It is natural to want to lean on friends and family for comfort through a trying time like divorce, but sometimes those people live outside the state. Or perhaps you are considering starting over somewhere far away. Relocating during a divorce, however, may prolong the process or affect the division of marital assets.
Moving out of state without children
Before moving away, you should know that relocating can complicate your case. Before you may petition for divorce in most states, you must first fulfill the state’s residency requirements.
Before you can file for divorce in Texas, at least one of you should have been living in the state for six months and 90 days in a specific county. Otherwise, the court may refuse to hear your case.
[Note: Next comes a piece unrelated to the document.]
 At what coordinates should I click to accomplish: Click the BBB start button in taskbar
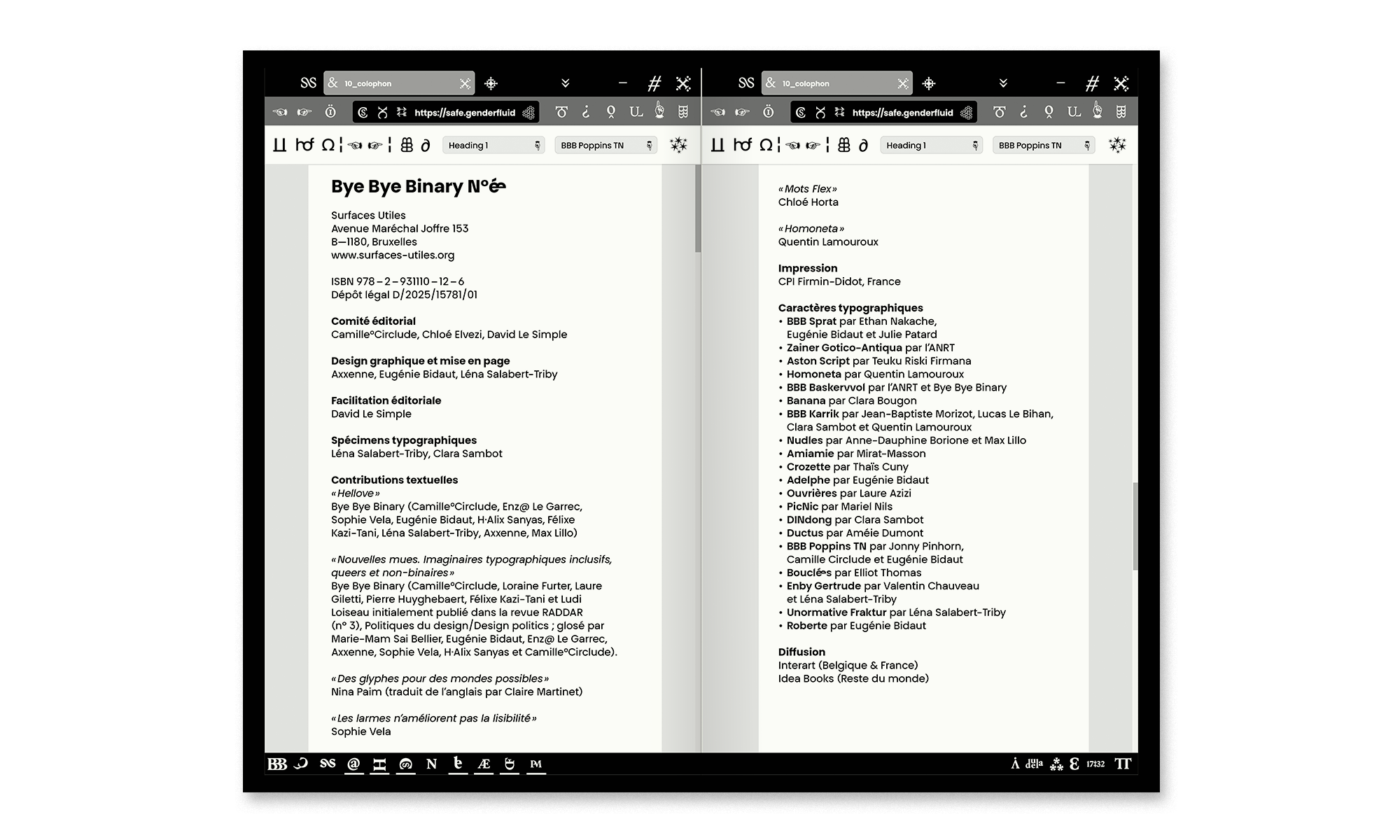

The person that stays should also be the one to file.
If you currently meet the residency and other criteria of the state where you moved, you may petition for divorce there as well. It could take longer to get a divorce if you have not been there long enough.
Moreover, it is a good idea to research each state’s divorce regulations before deciding which one will work best for you. Some states are less generous than others when it comes to alimony, and four of them do not grant it at all.
Relocating with children before divorce is finalized
Moving to a new state with your children could add another layer of difficulty to an already challenging situation. After filing a divorce petition, the court may impose a temporary custody order. Your ability to relocate to another state with your children depends on the outcome of this order.
In most circumstances, you will need either the other parent’s express consent or the approval of the court before you can move with your children. This is because if one parent moves out of state, the other may have less time to spend with the child. Without consent, you risk legal action and emergency custody to the other parent.
Although it is not easy to stay in the same place where you experienced heartbreak, the less complicated your divorce, the faster it may be finalized. Consult your divorce attorney before making any big moves. If you are thinking of moving out of state, their experience and guidance may help you decide.